_Text provided_
──────────────────────────────

Officials overseeing the opening of the Santa Clarita drive-thru coronavirus testing center Wednesday said they had scheduled for 250 people to receive tests on the first day, and they plan to increase that number as the days roll out.
Pono Barnes, a public information officer for the Los Angeles County Fire Department, said the first day for each testing site isn’t exactly a “soft open, but we reassess at the end of the (first) day.”
“If we can handle more, the goal is to increase our output, make it more efficient and get the kinks worked out,” said Barnes.
The drive-thru test is free of charge and administered at the College of the Canyons parking structure in Lot 7 at the Valencia campus from 9 a.m. to 5 p.m., seven days a week, according to Stephanie English, 5th District Supervisor Kathryn Barger’s Santa Clarita Valley field deputy.
Various factors need to be accounted for at each unique drive-thru site, Barnes said, in order to increase the amount of testing they can do, such as traffic congestion and the number of cars they can let in at a given time.
The drive-thru sites opening up around the county range in number of tests administered from 100 to 500 a day, Barnes said. “I believe the Santa Clarita one was scheduled to do 250 a day. I know that site was able to accommodate a larger driver pattern, and I think it’s one of the larger ones.”
And while other sites sometimes have two types of testing procedures, both nasal and oral, Barnes and English both confirmed Wednesday that the tests administered at the Santa Clarita site, as of now, are all oral tests.
“The nasopharyngeal swab, that one has to be administered by a trained nurse or skilled nursing personnel, and is a little bit more labor intensive,” said Barnes. “So, a majority of our sites are just the oral swab because it’s self-administered.”
The self-administration aspect to the test, Barnes said, allows for the person to stay inside their car and maintain social distance with on-site staff. The test is handed to the patient through the car window and the onsite staff, wearing personal protective equipment and maintaining social distancing, instruct the patient on how to do it.
The patient then packages the test and continues driving to a bin where they drop it off to be sent to a lab. The whole process, Barnes said, takes five to 10 minutes and results return in three to five days via email.

──────────────────────────────

_Recorded information_
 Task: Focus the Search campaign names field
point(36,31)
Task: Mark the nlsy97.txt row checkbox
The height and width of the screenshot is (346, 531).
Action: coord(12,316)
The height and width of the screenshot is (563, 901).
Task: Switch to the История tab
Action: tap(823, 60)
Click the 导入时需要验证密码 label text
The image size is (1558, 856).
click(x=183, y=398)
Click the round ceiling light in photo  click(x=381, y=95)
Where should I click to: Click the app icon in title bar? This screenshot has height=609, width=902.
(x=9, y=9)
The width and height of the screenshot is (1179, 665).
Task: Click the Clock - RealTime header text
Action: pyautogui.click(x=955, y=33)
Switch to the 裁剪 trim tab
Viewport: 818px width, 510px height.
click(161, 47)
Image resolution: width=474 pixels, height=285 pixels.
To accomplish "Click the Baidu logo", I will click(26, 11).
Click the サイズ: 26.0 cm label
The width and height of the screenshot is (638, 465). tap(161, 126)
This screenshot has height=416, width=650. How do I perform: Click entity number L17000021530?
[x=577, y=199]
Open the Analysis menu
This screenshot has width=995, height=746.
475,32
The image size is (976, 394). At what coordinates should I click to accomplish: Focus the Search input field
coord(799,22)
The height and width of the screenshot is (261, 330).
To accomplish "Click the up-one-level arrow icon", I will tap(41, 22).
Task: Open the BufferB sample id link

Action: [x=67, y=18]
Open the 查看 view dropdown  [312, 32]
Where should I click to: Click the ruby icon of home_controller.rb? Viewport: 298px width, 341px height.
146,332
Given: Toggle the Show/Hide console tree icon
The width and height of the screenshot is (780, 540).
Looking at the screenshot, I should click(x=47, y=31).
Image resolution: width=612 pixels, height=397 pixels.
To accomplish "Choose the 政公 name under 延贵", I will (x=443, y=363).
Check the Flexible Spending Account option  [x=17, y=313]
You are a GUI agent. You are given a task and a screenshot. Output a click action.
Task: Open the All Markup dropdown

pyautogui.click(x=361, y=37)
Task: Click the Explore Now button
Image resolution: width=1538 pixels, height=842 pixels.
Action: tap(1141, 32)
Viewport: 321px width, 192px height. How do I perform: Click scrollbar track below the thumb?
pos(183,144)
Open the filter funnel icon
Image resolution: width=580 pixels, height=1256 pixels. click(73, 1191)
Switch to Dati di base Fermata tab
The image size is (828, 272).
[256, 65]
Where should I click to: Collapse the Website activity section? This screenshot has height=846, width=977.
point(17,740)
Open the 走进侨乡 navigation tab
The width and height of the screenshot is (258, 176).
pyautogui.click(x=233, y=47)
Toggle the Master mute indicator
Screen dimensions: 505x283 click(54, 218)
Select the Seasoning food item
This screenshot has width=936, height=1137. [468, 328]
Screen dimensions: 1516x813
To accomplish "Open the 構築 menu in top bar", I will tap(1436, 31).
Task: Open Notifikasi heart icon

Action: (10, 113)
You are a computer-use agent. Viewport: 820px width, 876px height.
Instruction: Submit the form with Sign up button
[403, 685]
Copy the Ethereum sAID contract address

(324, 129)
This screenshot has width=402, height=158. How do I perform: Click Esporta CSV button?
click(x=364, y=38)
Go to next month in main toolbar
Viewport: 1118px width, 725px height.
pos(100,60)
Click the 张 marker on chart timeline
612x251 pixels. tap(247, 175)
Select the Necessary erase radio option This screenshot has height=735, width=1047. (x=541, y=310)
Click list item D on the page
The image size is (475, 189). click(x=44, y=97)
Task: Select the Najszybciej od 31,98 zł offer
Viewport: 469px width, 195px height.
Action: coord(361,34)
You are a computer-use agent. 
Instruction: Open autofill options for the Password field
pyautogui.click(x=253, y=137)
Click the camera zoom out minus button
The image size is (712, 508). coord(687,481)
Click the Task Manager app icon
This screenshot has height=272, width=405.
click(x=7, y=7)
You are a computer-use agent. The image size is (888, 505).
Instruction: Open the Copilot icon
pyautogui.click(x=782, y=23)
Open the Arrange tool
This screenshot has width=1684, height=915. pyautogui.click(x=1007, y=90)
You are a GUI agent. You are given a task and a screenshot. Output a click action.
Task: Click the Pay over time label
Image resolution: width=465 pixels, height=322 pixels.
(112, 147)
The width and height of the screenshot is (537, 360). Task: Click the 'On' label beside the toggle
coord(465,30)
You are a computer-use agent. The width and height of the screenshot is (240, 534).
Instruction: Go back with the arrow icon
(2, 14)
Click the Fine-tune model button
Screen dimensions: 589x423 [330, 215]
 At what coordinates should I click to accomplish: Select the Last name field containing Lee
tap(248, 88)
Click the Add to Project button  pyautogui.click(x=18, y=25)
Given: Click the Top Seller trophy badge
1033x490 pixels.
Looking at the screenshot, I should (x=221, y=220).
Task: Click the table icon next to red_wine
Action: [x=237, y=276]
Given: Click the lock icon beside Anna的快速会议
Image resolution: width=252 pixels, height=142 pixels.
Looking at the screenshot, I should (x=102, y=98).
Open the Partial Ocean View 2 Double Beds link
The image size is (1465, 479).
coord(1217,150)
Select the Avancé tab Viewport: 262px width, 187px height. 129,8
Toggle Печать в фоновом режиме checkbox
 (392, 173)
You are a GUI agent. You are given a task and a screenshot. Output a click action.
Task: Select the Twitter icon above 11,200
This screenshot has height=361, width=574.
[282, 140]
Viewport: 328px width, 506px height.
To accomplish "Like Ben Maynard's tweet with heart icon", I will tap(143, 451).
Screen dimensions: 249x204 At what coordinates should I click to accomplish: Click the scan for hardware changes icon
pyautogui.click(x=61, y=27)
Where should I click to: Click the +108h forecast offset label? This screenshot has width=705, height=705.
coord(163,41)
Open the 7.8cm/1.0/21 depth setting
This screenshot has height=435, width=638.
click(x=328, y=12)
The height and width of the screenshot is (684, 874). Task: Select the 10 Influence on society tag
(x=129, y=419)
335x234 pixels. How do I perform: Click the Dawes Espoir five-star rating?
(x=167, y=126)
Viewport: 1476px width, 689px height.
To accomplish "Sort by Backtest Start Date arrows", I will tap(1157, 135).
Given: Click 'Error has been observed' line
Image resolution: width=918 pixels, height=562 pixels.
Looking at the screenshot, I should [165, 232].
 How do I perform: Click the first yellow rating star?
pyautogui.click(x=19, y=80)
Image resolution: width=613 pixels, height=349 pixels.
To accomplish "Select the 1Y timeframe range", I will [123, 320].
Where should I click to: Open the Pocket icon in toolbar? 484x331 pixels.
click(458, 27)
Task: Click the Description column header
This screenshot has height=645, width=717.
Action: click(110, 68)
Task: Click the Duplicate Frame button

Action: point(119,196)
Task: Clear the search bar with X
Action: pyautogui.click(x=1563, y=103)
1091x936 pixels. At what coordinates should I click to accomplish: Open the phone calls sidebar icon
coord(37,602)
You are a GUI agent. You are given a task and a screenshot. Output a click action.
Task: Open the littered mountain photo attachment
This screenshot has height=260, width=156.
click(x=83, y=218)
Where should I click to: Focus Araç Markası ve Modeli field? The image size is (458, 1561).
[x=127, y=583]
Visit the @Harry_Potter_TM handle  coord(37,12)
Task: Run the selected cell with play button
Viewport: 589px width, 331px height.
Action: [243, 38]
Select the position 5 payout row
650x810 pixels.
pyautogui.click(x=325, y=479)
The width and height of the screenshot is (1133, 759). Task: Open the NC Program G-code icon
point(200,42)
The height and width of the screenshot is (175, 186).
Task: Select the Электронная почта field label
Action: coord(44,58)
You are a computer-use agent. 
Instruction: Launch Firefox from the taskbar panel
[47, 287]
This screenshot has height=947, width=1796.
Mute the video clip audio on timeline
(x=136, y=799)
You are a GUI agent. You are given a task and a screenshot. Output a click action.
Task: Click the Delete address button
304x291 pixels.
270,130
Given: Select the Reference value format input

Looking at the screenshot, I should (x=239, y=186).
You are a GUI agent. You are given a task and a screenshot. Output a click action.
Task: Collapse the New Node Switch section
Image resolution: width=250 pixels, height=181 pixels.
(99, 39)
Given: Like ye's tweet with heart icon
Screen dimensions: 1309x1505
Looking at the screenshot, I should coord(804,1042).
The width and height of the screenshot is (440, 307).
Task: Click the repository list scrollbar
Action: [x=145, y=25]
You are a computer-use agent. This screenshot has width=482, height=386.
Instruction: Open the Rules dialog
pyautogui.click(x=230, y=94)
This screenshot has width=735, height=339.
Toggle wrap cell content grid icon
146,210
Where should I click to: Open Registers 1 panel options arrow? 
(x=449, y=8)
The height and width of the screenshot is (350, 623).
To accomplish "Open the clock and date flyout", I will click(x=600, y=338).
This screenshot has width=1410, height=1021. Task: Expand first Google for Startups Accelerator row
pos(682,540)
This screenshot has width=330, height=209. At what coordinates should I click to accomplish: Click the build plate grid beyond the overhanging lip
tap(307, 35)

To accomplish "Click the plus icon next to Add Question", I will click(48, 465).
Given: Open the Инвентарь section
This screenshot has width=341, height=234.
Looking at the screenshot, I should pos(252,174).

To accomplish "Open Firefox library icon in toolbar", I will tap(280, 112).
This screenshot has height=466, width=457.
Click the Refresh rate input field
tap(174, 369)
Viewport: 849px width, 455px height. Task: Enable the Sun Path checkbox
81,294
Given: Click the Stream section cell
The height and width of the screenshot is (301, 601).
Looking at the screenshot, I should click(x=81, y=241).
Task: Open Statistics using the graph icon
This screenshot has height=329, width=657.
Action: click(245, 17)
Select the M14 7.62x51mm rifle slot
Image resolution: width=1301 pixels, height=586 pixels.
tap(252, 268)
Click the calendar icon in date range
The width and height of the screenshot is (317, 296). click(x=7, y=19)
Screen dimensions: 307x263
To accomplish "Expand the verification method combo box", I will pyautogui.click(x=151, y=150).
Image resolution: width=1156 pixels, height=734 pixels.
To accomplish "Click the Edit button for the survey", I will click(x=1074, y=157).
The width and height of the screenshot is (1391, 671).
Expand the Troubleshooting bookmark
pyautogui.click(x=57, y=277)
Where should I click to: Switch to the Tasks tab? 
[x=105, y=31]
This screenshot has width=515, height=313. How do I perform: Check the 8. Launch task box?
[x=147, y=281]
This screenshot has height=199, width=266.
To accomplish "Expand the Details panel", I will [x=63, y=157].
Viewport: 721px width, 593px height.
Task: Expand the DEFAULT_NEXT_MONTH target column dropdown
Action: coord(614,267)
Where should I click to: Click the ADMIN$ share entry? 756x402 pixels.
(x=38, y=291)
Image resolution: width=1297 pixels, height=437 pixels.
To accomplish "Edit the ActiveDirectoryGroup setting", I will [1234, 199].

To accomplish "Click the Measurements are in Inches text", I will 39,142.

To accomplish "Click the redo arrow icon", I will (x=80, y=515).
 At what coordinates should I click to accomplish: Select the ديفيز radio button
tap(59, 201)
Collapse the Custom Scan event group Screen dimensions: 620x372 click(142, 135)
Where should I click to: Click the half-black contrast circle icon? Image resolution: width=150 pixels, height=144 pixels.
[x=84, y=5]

──────────────────────────────

_List of tasks_
- A) Answer these questions from the article on the Santa Clarita drive-thru testing site:
(i) How many people were scheduled to be tested on the first day?
(ii) What are the site's hours of operation?
(iii) How do patients receive their results, and how long do they take?
- B) Summarize the article on the Santa Clarita drive-thru testing site in two sentences.
- C) Resume the article on the Santa Clarita drive-thru testing site after its last sentence.
The records are separate material, unrelated to the article that precedes them.

_Answers to the exercise_
- A)
(i) 250 people.
(ii) 9 a.m. to 5 p.m., seven days a week.
(iii) By email, in three to five days.

- B) A free drive-thru coronavirus testing center opened at the College of the Canyons parking structure in Valencia, scheduled to test 250 people on its first day, with plans to increase that number. All tests there are currently oral swabs that patients give themselves inside their cars, and the process takes five to 10 minutes, with results returned by email in three to five days.

- C)
Those who take the test are asked to self-isolate until their tests return. Positive tests are followed up with a phone call and additional instructions.
The tests are being administered by health care professionals from Henry Mayo Newhall Hospital, Barnes said. On site there are also city and county officials, along with Los Angeles County Fire Department personnel and lifeguards, Barnes said.
In order to be tested, English re-emphasized on Wednesday, you must meet the symptom criteria for COVID-19 and/or have been quarantined due to exposure to the virus. If you meet that criteria, you can sign up at Los Angeles County’s website and choose your time slot.
“I don’t think we’re going to see any other (drive-thru) testing sites in Santa Clarita, because we’re trying to distribute them countywide so that all the communities have access,” English said on Wednesday.
English said the county had set up four new testing centers in the county, including the one in Santa Clarita. She said the decision to open one in Santa Clarita was not due to the SCV being worse off in terms of number of cases compared to other communities.
“We’re just trying to distribute the testing sites countywide so that we can confirm the positives … and if someone is positive they’ll have confirmation of that and we can do the contact tracing for the people that they were around,” English said.
English added that the site would be open indefinitely.
“We’re going to see how it goes in the future, and the goal is to have it up and running, seven days a week, if at all possible.”